$19 \mid 2^{2^{n}} + 3^{2^{n}} + 5^{2^{n}}$

Question

I tried to demonstrate the next equation is divisible by 19:

$$ 2^{2^{n}} + 3^{2^{n}} + 5^{2^{n}} $$

When $n$ is $1$:

$$ 2^{2^1} + 3^{2^1} + 5^{2^1} $$ $$ 4 + 9 + 25 = 38 $$

When $n$ is $k$:

$$ 2^{2^k} + 3^{2^k} + 5^{2^k} $$

Finally, when $n$ is $k+1$:

$$ 2^{2^{k+1}} + 3^{2^{k+1}} + 5^{2^{k+1}} $$

I try by expanding, by subtraction, but no solution /:

Answer 1

Not with induction:

The residues of each term cycle since $a^{2^{n+1}} = (a^{2^n})^2$

$2^{2^n} \pmod {19}$ with $4, 16, 9, 5, 6, 17, 4, \dots$

$3^{2^n} \pmod {19}$ with $9, 5, 6, 17, 4, 16, 9, \dots$

$5^{2^n} \pmod {19}$ with $6, 17, 4, 16, 9, 5, 6, \dots$

By adding terms pairwise, you can see that the statement is true.

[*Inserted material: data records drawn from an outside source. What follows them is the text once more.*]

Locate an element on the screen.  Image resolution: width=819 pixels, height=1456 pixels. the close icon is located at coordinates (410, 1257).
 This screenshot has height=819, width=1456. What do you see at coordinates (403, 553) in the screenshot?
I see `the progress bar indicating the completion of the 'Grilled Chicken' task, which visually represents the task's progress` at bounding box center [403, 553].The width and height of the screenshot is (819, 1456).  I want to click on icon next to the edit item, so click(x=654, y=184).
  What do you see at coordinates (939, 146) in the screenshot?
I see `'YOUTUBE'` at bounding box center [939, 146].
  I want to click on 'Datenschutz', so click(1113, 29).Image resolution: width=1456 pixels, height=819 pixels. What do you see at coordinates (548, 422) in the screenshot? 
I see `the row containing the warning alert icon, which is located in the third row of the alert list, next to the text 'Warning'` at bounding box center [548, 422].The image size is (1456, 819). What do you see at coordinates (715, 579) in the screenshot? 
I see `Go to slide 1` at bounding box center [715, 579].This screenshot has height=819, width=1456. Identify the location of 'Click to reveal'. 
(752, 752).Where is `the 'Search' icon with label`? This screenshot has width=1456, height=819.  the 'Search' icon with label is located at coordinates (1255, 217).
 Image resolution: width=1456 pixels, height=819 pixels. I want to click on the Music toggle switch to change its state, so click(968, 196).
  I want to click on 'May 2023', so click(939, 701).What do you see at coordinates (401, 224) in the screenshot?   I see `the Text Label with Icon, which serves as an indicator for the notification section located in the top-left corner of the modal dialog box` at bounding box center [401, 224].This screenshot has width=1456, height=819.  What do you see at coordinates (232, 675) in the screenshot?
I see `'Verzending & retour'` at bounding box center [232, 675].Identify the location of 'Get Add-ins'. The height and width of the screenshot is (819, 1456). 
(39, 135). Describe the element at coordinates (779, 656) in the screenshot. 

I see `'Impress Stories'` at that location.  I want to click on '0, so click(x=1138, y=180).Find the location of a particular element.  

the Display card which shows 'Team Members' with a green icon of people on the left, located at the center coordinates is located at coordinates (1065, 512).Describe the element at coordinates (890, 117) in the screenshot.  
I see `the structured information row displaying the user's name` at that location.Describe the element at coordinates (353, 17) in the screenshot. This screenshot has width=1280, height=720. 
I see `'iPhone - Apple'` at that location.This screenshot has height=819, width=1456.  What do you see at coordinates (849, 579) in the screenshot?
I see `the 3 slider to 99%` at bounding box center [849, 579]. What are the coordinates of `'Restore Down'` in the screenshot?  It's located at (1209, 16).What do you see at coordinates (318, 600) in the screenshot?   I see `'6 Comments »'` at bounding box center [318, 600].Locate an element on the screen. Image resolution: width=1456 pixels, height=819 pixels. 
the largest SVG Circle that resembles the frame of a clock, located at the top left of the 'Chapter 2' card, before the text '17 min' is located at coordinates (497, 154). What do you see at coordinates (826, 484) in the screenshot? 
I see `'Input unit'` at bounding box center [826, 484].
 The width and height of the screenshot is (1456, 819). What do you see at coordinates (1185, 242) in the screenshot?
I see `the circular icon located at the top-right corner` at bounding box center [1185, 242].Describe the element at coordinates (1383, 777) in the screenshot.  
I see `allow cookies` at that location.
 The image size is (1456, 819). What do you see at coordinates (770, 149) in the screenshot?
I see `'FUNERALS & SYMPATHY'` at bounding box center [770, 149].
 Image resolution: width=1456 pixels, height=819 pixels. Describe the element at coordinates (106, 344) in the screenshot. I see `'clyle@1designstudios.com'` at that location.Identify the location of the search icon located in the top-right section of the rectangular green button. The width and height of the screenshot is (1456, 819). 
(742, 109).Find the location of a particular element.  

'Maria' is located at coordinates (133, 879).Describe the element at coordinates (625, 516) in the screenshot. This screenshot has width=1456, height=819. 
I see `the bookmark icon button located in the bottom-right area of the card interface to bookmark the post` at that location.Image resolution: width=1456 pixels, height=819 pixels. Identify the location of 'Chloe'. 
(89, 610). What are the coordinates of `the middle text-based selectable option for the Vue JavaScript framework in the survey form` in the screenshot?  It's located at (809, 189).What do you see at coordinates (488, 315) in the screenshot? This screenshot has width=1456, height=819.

This also provides some motivation for induction using $k+6$ rather than $k+1$.

Answer 2

Hint: $$2^{n+6}+3^{n+6}+5^{n+6}=2^6\cdot2^n+3^6\cdot 3^n+5^6\cdot5^n\equiv7\cdot2^n+7\cdot3^n+7\cdot5^n\ \ (\text{mod }19)$$

What can $2^k\text{ mod }6$ be?

Answer 3

By Fermat's little theorem, if $n\equiv m\ \ \text{mod}\ (p-1)$, then $a^m \equiv a^n\ \ \text{mod}\ p$. Now, since any power of two modulo $18$ is one of the six numbers in $S=\{2,4,8,10,14,16\}$, it remains to check that: $$2^k+3^k+5^k \equiv 0 \ \ \text{mod}\ 19$$ For all $k\in S$.